O planejamento da transição nas empresas familiares

Luiz Otávio P. Villela

 

 

Temos visto uma mudança paradigmática de mentalidade dos empresários brasileiros, fundadores ou seguidores das chamadas empresas familiares. Eles passaram a se preocupar mais com a transição gerencial e administrativa de suas operações e com o planejamento de médio e longo prazos para tal transição.

Com o abuso das penhoras online, os percalços dos mercados financeiros e a instabilidade das instituições financeiras, também passaram a se preocupar com o planejamento e transição de suas fortunas e com a preservação do patrimônio amealhado ao longo de muitos anos de trabalho árduo.

Surgiu assim no Brasil uma nova especialidade jurídica que se convencionou chamar de "Wealth Management" e "Wealth Planner", usurpando-se o jargão anglo-saxão dos gestores de fortunas e dos consultores financeiros. Talvez mais correto seria chamar o novo ramo de planejamento jurídico de patrimônio e negócios.

Com o surgimento de institutos e produtos cada vez mais sofisticados, o que no início envolvia basicamente a constituição de trusts no exterior e de fundações e testamentos no Brasil com instituição de fideicomissos e gravames como as cláusulas de inalienabilidade e incomunicabilidade, hoje possui campo fértil e quase ilimitado para advogados e gestores atualizados com as novas tendências e que tenham competência e criatividade para conceber soluções que melhor se apliquem aos objetivos de seus clientes.

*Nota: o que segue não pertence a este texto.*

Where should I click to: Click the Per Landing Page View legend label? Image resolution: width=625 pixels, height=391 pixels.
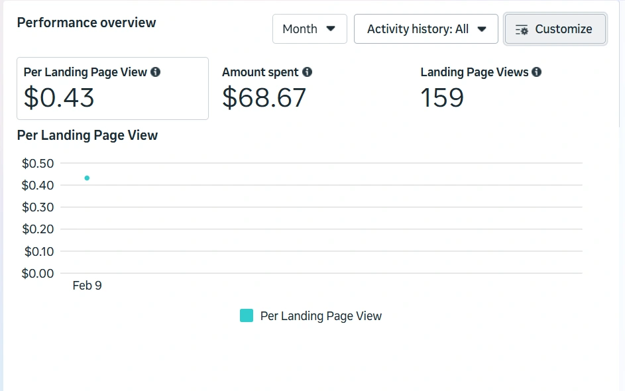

Embora ainda se fale no trust, que é uma das concepções jurídicas mais complexas do direito anglo-americano contemporâneo, algumas jurisdições (latinas inclusive) inseriram em seu ordenamento jurídico institutos similares e que proporcionam, se não todas, pelo menos a maioria das aplicações do trust, como ensejam as fundações privadas, que podem adotar inclusive a figura do "protector", típica do trust, e que consiste em pessoa encarregada de supervisionar o cumprimento das disposições do cliente como uma espécie de curador.

Como a fundação privada é dotada de personalidade jurídica própria, ela pode se fazer representar em qualquer ato civil como se uma sociedade fosse, podendo abrir conta em bancos, constituir procuradores, contratar empregados e celebrar contratos.

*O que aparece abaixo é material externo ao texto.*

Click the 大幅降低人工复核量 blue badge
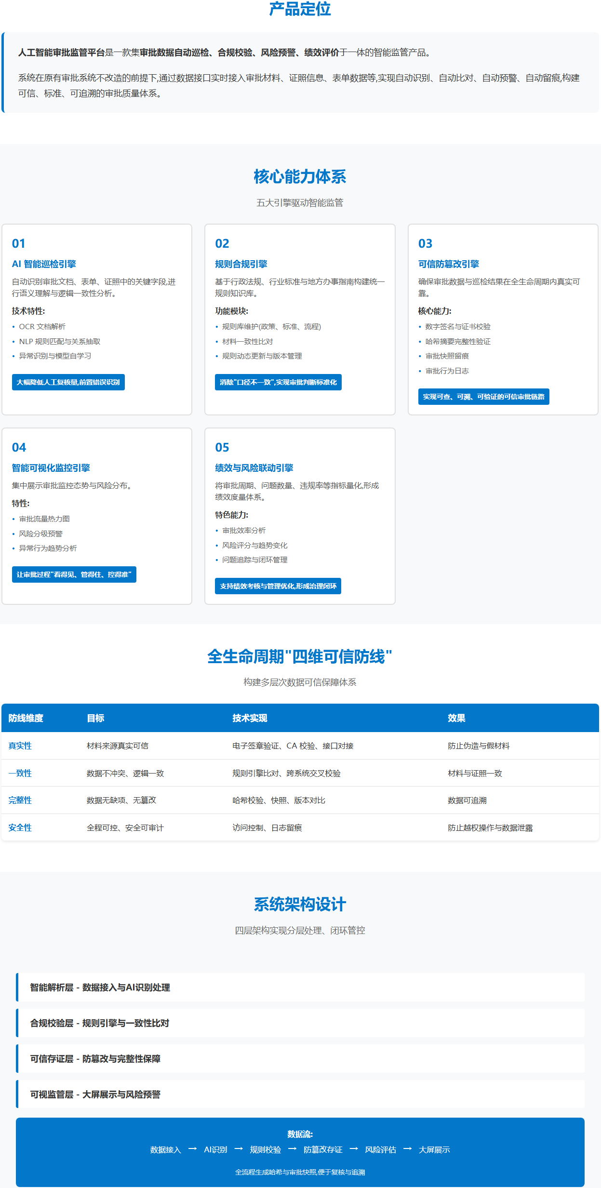This screenshot has height=1188, width=601. click(x=68, y=382)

Dentre os objetivos mais comuns almejados pelos indivíduos e famílias interessados em planejamentos do gênero, incluem-se a preservação do patrimônio, a transmissão de heranças e legados, a transição da gestão de negócios e a consecução de projetos de cunho social e filantrópicos. E dentro de cada um desses objetivos há uma miríade de finalidades diversas e formas de atingir tais finalidades. Tem crescido no Brasil a utilização de fundos de investimento exclusivos e dos seguros dotais, que mesclam previdência com coberturas securitárias.

O mercado é dinâmico e se renova constantemente, por isso é preciso estar atualizado com as estruturas mais seguras e eficazes e que melhor se encaixem nas situações particulares e específicas de cada cliente, seja no Brasil ou em outras jurisdições. Diante da dificuldade que muitos indivíduos tem de definir as suas finalidades precípuas, é preciso ter habilidade para auscultar as necessidades e ver quais características dentre flexibilidade, discrição, segurança, liquidez, controle sobre as decisões de aplicação e manutenção do patrimônio e das atividades, dentre outras, o cliente deseja assegurar.

Provedores de estruturas fiduciárias e corporativas offshore que executem o trabalho não faltam no mercado. Fundamental é encontrar um bom estrategista que conjugue fatores como atualização, estando reciclado com as últimas novidades, confiança do cliente e entendimento de suas necessidades, e um sólido conhecimento jurídico sobre o funcionamento e fragilidades de cada instituto.

Mas é preciso ter cuidado para não embarcar em uma canoa furada. Existem produtos da moda em certos paraísos fiscais que prometem blindagem absoluta com ratings extraordinários, mas que não resistiriam a uma crise sistêmica como a que abalou o mundo em 2008. Lembre o caso da Islândia.

Aproveitando a passagem de mais um ano civil, época de férias e de uma rotina menos dinâmica, é hora de separar um tempo para pensar no futuro da família e das próximas gerações. Quem sabe profissionalizar a gestão das empresas, fazer um testamento e aproveitar com mais tranquilidade a vida e os recursos acumulados.